═══ Provided records ═══

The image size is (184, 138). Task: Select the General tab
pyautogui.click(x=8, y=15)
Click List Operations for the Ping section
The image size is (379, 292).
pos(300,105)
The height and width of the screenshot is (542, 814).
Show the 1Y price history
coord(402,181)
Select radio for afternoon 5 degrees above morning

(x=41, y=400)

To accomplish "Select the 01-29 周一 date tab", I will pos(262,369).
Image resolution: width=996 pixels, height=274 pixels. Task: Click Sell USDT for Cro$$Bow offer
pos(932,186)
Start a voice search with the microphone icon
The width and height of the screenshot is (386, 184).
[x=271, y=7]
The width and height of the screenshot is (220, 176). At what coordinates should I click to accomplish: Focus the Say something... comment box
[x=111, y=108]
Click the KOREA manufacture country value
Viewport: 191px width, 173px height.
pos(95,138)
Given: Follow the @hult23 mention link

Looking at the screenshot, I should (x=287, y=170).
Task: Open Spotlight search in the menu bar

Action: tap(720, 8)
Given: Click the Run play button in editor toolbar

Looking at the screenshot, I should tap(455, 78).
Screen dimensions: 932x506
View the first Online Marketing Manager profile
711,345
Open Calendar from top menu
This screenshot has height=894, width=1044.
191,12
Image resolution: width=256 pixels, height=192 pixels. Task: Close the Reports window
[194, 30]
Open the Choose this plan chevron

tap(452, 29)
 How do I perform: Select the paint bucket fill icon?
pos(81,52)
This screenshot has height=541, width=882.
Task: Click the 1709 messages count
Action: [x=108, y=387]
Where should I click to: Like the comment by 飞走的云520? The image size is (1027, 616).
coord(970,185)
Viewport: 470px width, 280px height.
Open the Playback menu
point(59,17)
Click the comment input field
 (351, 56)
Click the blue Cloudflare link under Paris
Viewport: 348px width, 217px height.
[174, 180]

═══

# [Exercise aim]
Copy all of the material word for word.

# [Exercise output]
The image size is (184, 138). Task: Select the General tab
pyautogui.click(x=8, y=15)
Click List Operations for the Ping section
The image size is (379, 292).
pos(300,105)
The height and width of the screenshot is (542, 814).
Show the 1Y price history
coord(402,181)
Select radio for afternoon 5 degrees above morning

(x=41, y=400)

To accomplish "Select the 01-29 周一 date tab", I will pos(262,369).
Image resolution: width=996 pixels, height=274 pixels. Task: Click Sell USDT for Cro$$Bow offer
pos(932,186)
Start a voice search with the microphone icon
The width and height of the screenshot is (386, 184).
[x=271, y=7]
The width and height of the screenshot is (220, 176). At what coordinates should I click to accomplish: Focus the Say something... comment box
[x=111, y=108]
Click the KOREA manufacture country value
Viewport: 191px width, 173px height.
pos(95,138)
Given: Follow the @hult23 mention link

Looking at the screenshot, I should (x=287, y=170).
Task: Open Spotlight search in the menu bar

Action: tap(720, 8)
Given: Click the Run play button in editor toolbar

Looking at the screenshot, I should tap(455, 78).
Screen dimensions: 932x506
View the first Online Marketing Manager profile
711,345
Open Calendar from top menu
This screenshot has height=894, width=1044.
191,12
Image resolution: width=256 pixels, height=192 pixels. Task: Close the Reports window
[194, 30]
Open the Choose this plan chevron

tap(452, 29)
 How do I perform: Select the paint bucket fill icon?
pos(81,52)
This screenshot has height=541, width=882.
Task: Click the 1709 messages count
Action: [x=108, y=387]
Where should I click to: Like the comment by 飞走的云520? The image size is (1027, 616).
coord(970,185)
Viewport: 470px width, 280px height.
Open the Playback menu
point(59,17)
Click the comment input field
 (351, 56)
Click the blue Cloudflare link under Paris
Viewport: 348px width, 217px height.
[174, 180]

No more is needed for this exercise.